Sunday, March 12, 2023

SURI (Bagian 6)

 

Suri dan Anna


Jarum waktu menari dalam tarian angin malam ini. Sejak mentari bersembunyi pelan-pelan di balik awan, aku sudah duduk bersama bidadariku yang sedari tadi terpana memahat senja. Suri yang tadi siang memantik bara amarah, kini tersenyum manis seperti gula jawa yang ingin segera aku lumat. Sekarang dia sudah berpakaian rapi dan bersiap untuk dinner di tepi pantai bersama beberapa tamu yang masih berada di sini, termasuk mantan-mantanku. Aku suka melihatnya memakai gaun putih. Dia tampak seperti barbie dan putri-putri raja dalam negeri dongeng. Mataku tidak bisa berkedip memandangnya. Dia benar-benar menawan.


“Kamu cantik banget.”


Wajah Suri memerah saat aku memujinya. Dia lalu mencubit tanganku manja.

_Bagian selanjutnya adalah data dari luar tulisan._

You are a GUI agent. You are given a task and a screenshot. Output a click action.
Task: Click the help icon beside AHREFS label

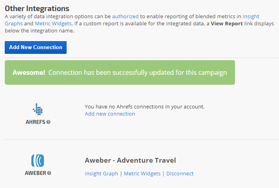click(x=48, y=122)
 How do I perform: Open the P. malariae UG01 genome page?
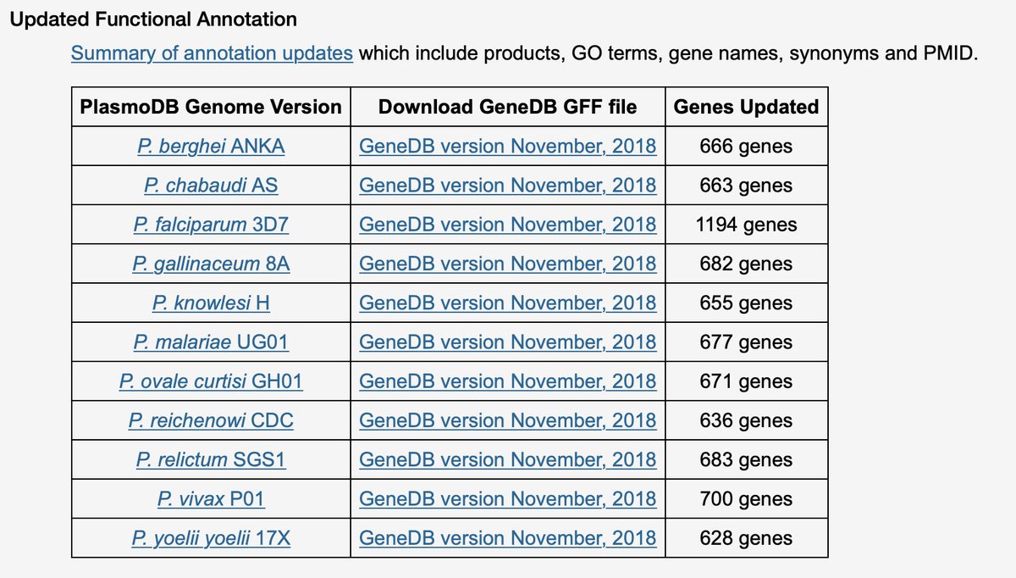211,342
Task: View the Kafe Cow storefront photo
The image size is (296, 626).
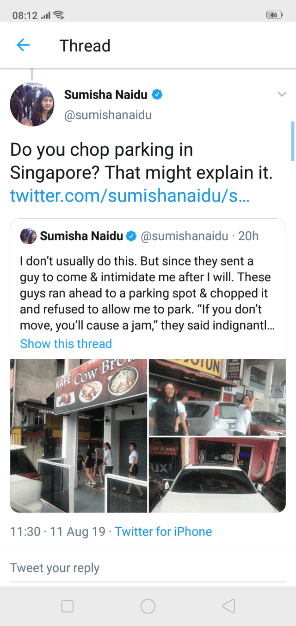Action: (x=79, y=436)
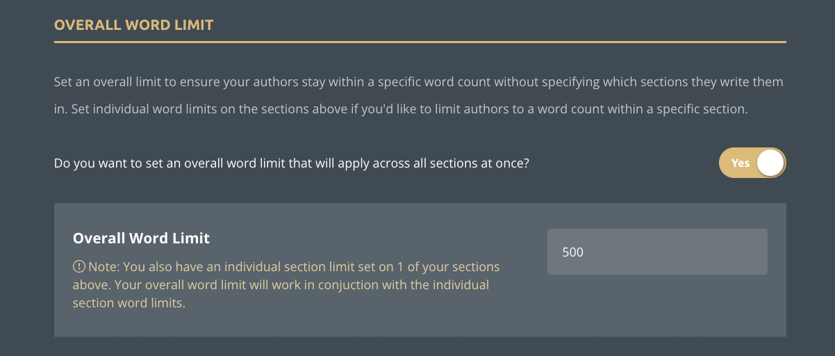Click the info icon beside the Note
The image size is (835, 356).
(x=78, y=266)
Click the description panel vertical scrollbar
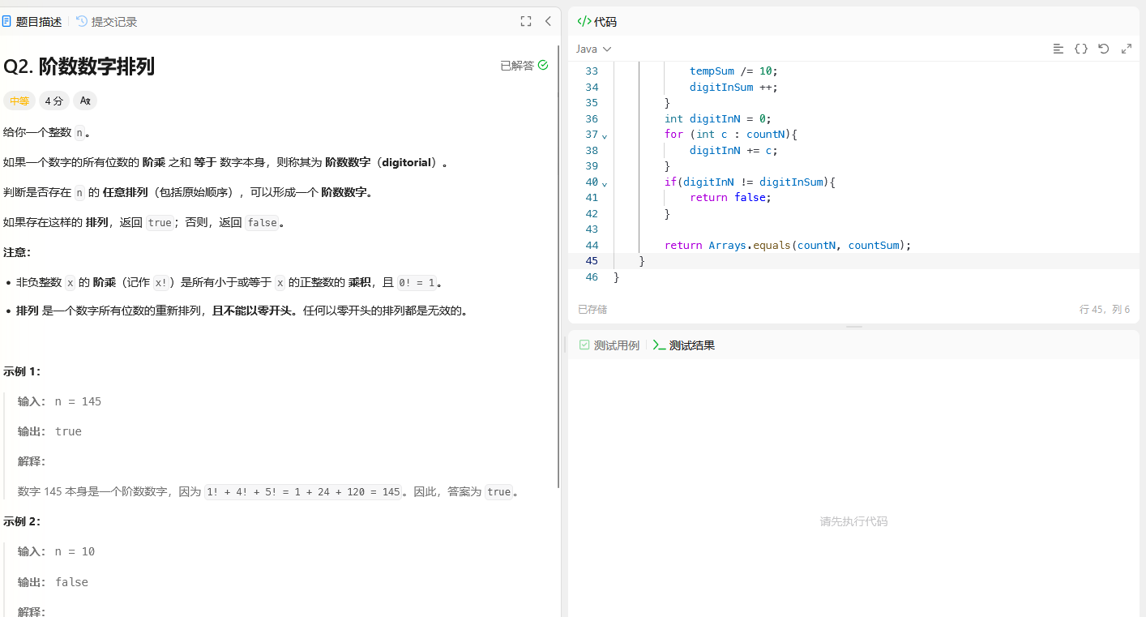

“Ini pertama kali lho kamu muji aku. Selama kita kenal sampai kita menikah, kamu jarang banget muji aku.”


Aku lalu tersenyum mendengar suara manjanya yang lucu.


“Aku ga suka basa-basi. Pujian ga bakal bikin kenyang juga. Barusan muji mungkin aku khilaf,hehehe.”


Suri lalu cemberut. Aku lalu menggandeng tangannya sebelum dia bicara lagi.


“Ayo kita ke luar sekarang, ga enak kalau telat.”


Aku dan Suri lalu berjalan ke luar kamar menuju pantai. Di sana sudah banyak orang berkumpul, termasuk mantan-mantanku. Samar-samar, aku mendengar suara alunan piano yang begitu indah. Dan aku sangat terkejut ketika mengetahui bahwa perempuan yang sedang memainkan piano itu adalah Anna. Aku tidak pernah tahu bahwa Anna bisa bermain piano dengan seindah itu. Dia begitu cantik malam ini. Dengan dress hitam yang dia kenakan, kulitnya tampak begitu bersinar. Jari-jarinya dengan lincah masih bermain di atas tuts-tuts piano. Dia seakan tidak menyadari keberadaan orang-orang disekelilingnya dan hanya fokus dengan dunia imajinasinya yang mengalun dalam melodi.

Aku memandangnya dari jarak yang tidak terlalu dekat. Menghayati iramanya hingga terbawa suasana. Paras wajahnya menyimpan sejuta tanya. Mata teduhnya selalu mampu membuat hatiku meleleh dalam rasa takjub. Bibir merahnya yang tipis dan indah ketika dia sedang tersenyum, seakan menjadi magnet yang menarikku masuk ke dalam pusaran kelembutannya yang begitu ayu.

Anna adalah perempuan yang paling jarang berbicara dibandingkan semua mantan-mantanku, namun dia memiliki banyak bakat dan keahlian yang tidak dimiliki oleh perempuan pada umumnya.


“Astaghfirullahaladzim.”


Spontan aku beristighfar ketika perasaan kagumku terhadap Anna kini berubah menjadi buncahan-buncahan bahagia yang terasa menggelitik dalam dada. Aku tidak boleh masuk terlalu dalam saat mengagumi Anna, sebab sudah ada bidadari bernama Suri yang kini berdiri di sampingku.


“Kenapa sayang?”


Suri bertanya karena mendengar aku mengucapkan istighfar. Aku memandangnya dan tersenyum dengan perasaan bersalah karena sudah mengagumi orang lain.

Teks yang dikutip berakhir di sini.